China’s burgeoning economy and newly minted middle class promise lucrative profits for tech companies capable of breaking into the country, but a political challenge could throw a wrench into the plans of companies like Facebook and Apple.

Much like a pledge pushed onto Apple by Russia, American tech companies hoping to do business in the People’s Republic of China are reportedly being coerced into complying with an intrusive data and security policy, according to The New York Times. Speaking under condition of anonymity, three sources told The NYT that ahead of a summit in Seattle with Lu Wei, China’s senior executive official in charge of cybersecurity and Internet policy, Beijing sent a confidential letter to heads of U.S. tech companies asking the companies to ensure that their products and services released in China are “secure and controllable.”
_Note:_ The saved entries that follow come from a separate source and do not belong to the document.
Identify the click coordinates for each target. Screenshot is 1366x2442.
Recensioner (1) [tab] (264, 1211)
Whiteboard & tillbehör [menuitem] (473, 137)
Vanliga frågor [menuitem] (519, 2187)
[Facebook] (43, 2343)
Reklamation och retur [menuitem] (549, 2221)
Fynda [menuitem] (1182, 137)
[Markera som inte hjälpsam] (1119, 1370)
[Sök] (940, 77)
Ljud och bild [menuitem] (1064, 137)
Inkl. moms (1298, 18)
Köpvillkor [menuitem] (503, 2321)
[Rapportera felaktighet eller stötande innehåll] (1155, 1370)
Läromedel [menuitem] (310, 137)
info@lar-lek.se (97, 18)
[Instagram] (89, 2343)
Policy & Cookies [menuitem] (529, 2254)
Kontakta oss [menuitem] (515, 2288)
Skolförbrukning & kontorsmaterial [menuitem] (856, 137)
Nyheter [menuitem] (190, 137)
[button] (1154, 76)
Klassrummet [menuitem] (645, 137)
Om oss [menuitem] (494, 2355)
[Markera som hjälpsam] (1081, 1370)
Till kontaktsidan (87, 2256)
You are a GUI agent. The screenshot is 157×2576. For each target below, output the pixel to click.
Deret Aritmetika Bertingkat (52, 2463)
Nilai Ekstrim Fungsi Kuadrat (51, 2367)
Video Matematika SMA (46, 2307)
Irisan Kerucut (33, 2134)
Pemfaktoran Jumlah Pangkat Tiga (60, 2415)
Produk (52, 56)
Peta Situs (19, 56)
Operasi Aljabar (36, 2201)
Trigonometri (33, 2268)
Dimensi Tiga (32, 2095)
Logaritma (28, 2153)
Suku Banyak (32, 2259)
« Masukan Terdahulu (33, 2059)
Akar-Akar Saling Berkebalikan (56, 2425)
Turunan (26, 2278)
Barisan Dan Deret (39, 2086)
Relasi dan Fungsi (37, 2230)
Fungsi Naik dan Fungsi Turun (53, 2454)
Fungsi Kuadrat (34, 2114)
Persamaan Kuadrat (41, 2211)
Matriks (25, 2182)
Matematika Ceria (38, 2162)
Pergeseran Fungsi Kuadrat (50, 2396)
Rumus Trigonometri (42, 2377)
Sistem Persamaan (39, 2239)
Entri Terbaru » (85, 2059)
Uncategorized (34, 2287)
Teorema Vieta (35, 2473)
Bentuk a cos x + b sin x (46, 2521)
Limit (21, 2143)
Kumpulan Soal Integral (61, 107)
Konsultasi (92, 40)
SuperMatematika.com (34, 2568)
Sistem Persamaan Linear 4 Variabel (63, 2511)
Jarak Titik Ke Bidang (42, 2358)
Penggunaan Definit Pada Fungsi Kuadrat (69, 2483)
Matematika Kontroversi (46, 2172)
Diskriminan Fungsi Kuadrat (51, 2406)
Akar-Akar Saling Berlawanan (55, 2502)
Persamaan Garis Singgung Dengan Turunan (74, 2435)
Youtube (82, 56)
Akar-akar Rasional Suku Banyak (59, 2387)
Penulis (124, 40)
The phrase is vague enough that experts fear it could potentially lead to government-mandated backdoors into smartphones, Internet services and any other tech product U.S. companies decide to release for Chinese consumers. Facebook and Google, to name a few, are already blocked within China’s digital borders, and this latest development could pit those companies’ desires to remain independent against the pursuit of profit. Adam Segal, a Chinese technology policy consultant at the Council on Foreign Relations, explained that there is also a great deal of aggressive political wrangling between the U.S. and China ahead of President Xi Jinping’s first official visit to Washington, D.C., and some of the largest tech companies are in the crossfires.

“The tech companies are being pulled in many directions by both governments in what has become a much more complicated relationship,” Segal told The Financial Times. “Most of them do not like being caught in the middle.”

Some heads of the top tech companies in the U.S. have publicly stated their intentions to rollout many existing stateside services to Chinese users, but signing away their right to digital self-determination could be a bridge too far.